57-year-old David Bennett lived for two months, before succumbing of unspecified circumstances, but his sacrifice had opened the floodgates of possibilities. Supporters of the procedure point out that Louis Washkansky – the recipient of Barnard’s heart transplant in 1967 – lived for only 18 days after the surgery, which set the tone for the future of transplants.
More Experimental Pig Transplant Organ Surgeries
The medical world is eagerly awaiting the publication of results from Bennett’s surgery in a peer-reviewed medical journal in due course. The results will undoubtedly add to the growing pool of knowledge being collected from other pioneering xenotransplantation experiments. In October last year, surgeons in New York attached a genetically-modified pig kidney to the thigh of a cadaver, and were delighted to observe it functioning normally almost immediately. In January this year, the University of Alabama followed suit – doing a similar experiment, using a brain-dead man and were able to observe the normal functioning of two kidneys for three days. Their data has already been peer-reviewed and published. Much of the breakthrough comes during the preparation, when highly advanced and complicated gene editing is done to remove a specific molecule that triggers an immune response in the human body, resulting in immediate rejection.

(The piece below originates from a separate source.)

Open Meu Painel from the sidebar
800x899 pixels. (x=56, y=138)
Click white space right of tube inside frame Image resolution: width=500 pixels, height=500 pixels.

The End Of Organ Donor Waiting Lists
Pig suitability for organ harvesting is something science has been looking into for decades, but it’s only now, with modern medicine and techniques that they are notching up these successes. The big question now is, with many thousands on waiting lists and many more dying every year without suitable donors, will these breakthroughs eventually solve the world’s organ shortage problem? To answer that question, small clinical trials are being planned for later this year.
A Future Of Pig Organ Harvesting
Some believe that raising genetically-altered pigs could be the answer to a sustainable and renewable source of organs for humans in need. This will solve the status quo, which is having to wait for a casualty, in the hope that it is a match to the patient in need. One expert believes that within the next 3-10 years, pigs could be used to grow lungs, livers, tissue, valves, skin grafts and of course hearts to be transplanted into humans.